In the oil price war between Saudi Arabia and Russia, the first big victim is likely to be Canada. Hit by unfettered supply from the world’s top two crude exporters and reduced demand from the coronavirus, the benchmark blend of crude produced from Canada’s oil sands plunged to a record low of $7.47 a barrel on Wednesday. The fallout: Virtually every barrel of oil produced there will come at a loss at a time when the energy industry generates 10% of Canada’s gross domestic product and a fifth of its exports.
The losses could spur a stark turnaround for a country that boasted one of the strongest economies in the Group of Seven heading into the crisis, and for Alberta, a province that’s long balanced its budget on its oil royalties. The region was already struggling with a pipeline shortage that curbed growth. The latest blow could spark a “domino effect” across governments, said Dinara Millington, vice president of research at the Canadian Energy Research Institute.

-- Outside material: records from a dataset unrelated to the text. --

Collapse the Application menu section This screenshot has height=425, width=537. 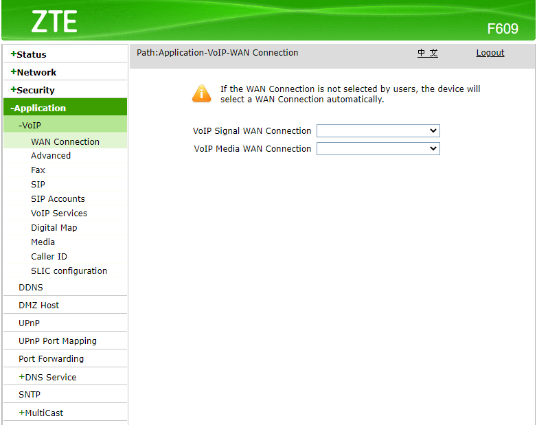(x=39, y=108)
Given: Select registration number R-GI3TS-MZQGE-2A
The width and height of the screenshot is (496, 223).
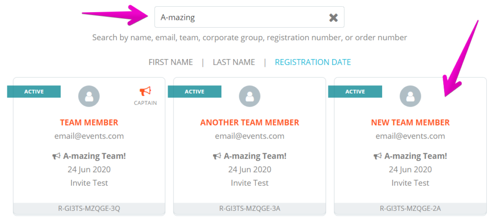Looking at the screenshot, I should click(410, 208).
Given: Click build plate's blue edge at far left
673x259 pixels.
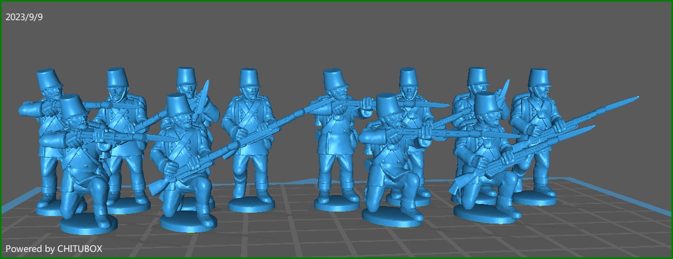Looking at the screenshot, I should click(x=16, y=201).
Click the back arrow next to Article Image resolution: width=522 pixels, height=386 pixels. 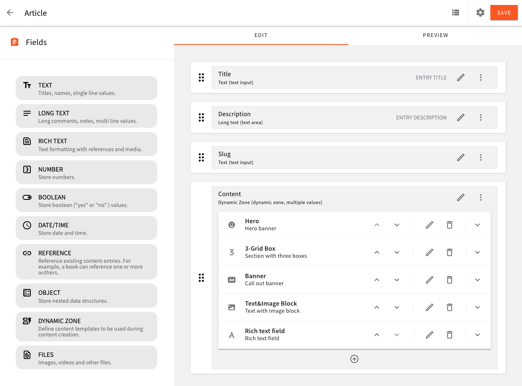tap(10, 12)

“We are probably going to see another wave of layoffs,” Millington said by telephone. “We will see a reduction in terms of how much the producers are paying the government in terms of tax revenue and royalties.” At the same time, she said, the crisis could have ramifications beyond the purely economic, including “social unrest.”
The distance from Alberta’s oil sands to refineries on the U.S. Gulf Coast, with insufficient pipeline infrastructure along the way, forces Canadian producers to sell their crude at a discount to compete with an abundance of shale supplies.